This agreement sets out a new relationship between the management and the union in Royal Mail which seeks to improve industrial relations, which have been so poor in recent years. Progress on the implementation of the agreement has been encouraging, and we encourage both sides of the agreement to build on this promising start. Nobody inside or outside the House wants to see a return to the national strikes that so damaged Royal Mail and the postal market in 2007 and 2009.

The current position is that there is no employee representation on the board of the Royal Mail. My understanding is that there has been no pressure or suggestion that there should be an employee representative on the board. In public ownership the Royal Mail is being run on a commercial basis, so I fail to see that a change in ownership should automatically require that there should be an employer representative on the board, a requirement that the amendment proposes should be written into primary legislation. I have listened to the noble Lord, Lord Lea, and the noble Baroness, Lady Turner of Camden, with her terrific record within the union movement. The noble Lord, Lord Cotter, talked about bringing staff with you; I have done that myself. In a small company, especially, you are all working together very closely and you can really involve the workforce in a way that large companies sometimes cannot.

The noble Lord, Lord Brooke of Alverthorpe, talked about shares and NATS. I know how well he did there. On the point made by the noble Lord, Lord Myners, with his corporate governance, and the noble Lord, Lord Hoyle, on employee participation, a seat on the board is not the only way to actively encourage employee participation. For example, the concept of world-class mail at Gatwick and elsewhere has shown what increased engagement can achieve. We hope that there will be increased engagement. That is one of the reasons for making sure that shares are passed in such a large number to employees of the company.

I am not at all clear how such an arrangement as proposed in the amendment would work in practice. For example, how does it link up with the CWU and Unite’s representation of the workforce and their roles in collective bargaining?

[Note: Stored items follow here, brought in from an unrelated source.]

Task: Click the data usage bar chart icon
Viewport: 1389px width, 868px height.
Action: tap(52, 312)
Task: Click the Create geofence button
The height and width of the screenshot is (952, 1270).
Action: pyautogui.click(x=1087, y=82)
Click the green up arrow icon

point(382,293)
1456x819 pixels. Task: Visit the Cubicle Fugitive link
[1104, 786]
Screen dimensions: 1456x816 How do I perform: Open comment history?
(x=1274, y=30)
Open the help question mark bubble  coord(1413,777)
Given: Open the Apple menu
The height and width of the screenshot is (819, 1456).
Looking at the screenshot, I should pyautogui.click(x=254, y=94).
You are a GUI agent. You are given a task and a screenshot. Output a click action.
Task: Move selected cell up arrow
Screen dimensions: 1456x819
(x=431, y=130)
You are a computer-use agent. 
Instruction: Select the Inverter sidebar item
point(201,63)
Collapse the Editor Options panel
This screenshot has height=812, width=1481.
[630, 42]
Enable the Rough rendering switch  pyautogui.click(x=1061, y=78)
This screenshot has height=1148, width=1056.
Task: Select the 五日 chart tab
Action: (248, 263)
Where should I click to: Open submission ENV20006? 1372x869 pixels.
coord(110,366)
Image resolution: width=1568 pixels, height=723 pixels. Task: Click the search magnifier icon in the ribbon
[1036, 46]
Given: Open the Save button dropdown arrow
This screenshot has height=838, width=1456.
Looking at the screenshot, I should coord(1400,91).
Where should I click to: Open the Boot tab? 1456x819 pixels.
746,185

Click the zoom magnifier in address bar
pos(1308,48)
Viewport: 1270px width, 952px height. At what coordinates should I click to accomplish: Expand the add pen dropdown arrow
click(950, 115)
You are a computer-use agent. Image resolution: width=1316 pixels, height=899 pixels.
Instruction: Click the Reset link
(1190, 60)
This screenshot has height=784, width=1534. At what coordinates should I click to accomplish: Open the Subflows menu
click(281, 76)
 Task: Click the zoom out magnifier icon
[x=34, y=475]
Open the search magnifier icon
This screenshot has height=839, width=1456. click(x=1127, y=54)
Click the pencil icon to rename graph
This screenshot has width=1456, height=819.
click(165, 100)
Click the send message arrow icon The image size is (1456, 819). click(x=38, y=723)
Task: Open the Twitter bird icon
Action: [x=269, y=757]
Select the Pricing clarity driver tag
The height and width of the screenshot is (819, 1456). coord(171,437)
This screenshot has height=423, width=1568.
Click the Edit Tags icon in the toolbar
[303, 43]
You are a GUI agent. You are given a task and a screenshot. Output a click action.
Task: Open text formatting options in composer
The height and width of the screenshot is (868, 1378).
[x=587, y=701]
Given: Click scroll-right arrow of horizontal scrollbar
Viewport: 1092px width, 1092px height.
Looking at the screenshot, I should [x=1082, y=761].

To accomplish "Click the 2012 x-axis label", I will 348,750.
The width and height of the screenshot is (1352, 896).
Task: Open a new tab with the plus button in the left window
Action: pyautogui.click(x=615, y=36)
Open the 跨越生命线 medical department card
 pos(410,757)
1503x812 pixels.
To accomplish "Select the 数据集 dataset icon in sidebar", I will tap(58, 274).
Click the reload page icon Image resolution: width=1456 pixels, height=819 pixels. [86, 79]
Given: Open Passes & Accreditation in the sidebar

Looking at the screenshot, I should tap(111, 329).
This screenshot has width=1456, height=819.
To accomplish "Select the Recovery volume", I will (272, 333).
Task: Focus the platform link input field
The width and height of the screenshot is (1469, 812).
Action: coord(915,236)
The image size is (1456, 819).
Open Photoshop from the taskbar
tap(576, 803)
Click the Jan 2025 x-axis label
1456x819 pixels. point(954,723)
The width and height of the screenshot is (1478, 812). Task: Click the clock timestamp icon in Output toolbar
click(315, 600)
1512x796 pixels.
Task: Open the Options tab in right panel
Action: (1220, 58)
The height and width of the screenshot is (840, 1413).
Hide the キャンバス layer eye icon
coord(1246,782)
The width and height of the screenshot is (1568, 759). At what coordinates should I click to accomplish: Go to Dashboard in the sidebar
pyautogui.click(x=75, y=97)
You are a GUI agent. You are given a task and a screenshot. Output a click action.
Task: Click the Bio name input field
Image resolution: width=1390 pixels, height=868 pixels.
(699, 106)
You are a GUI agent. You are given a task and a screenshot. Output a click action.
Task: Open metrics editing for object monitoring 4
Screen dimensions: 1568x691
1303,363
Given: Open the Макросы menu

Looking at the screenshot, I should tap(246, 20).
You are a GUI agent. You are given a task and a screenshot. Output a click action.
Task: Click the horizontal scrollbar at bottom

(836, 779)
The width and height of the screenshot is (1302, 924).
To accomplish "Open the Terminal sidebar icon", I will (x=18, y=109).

I should say that the Government are not saying that there should never be an employee representative on the board. Royal Mail may decide in future that there are advantages to doing exactly that. I refer us back to my noble friend Lord Eccles, who suggested that Moya Greene might be a wonderful example of someone who could be brought on to the board to the benefit of the company, as she is at the moment the chief executive. However, I do not believe that it is appropriate to impose such a requirement through legislation.

Issues relating to board composition are properly issues for the company and its shareholders who, thanks to the Bill, will include its employees. I therefore ask the noble Lord to withdraw his amendment.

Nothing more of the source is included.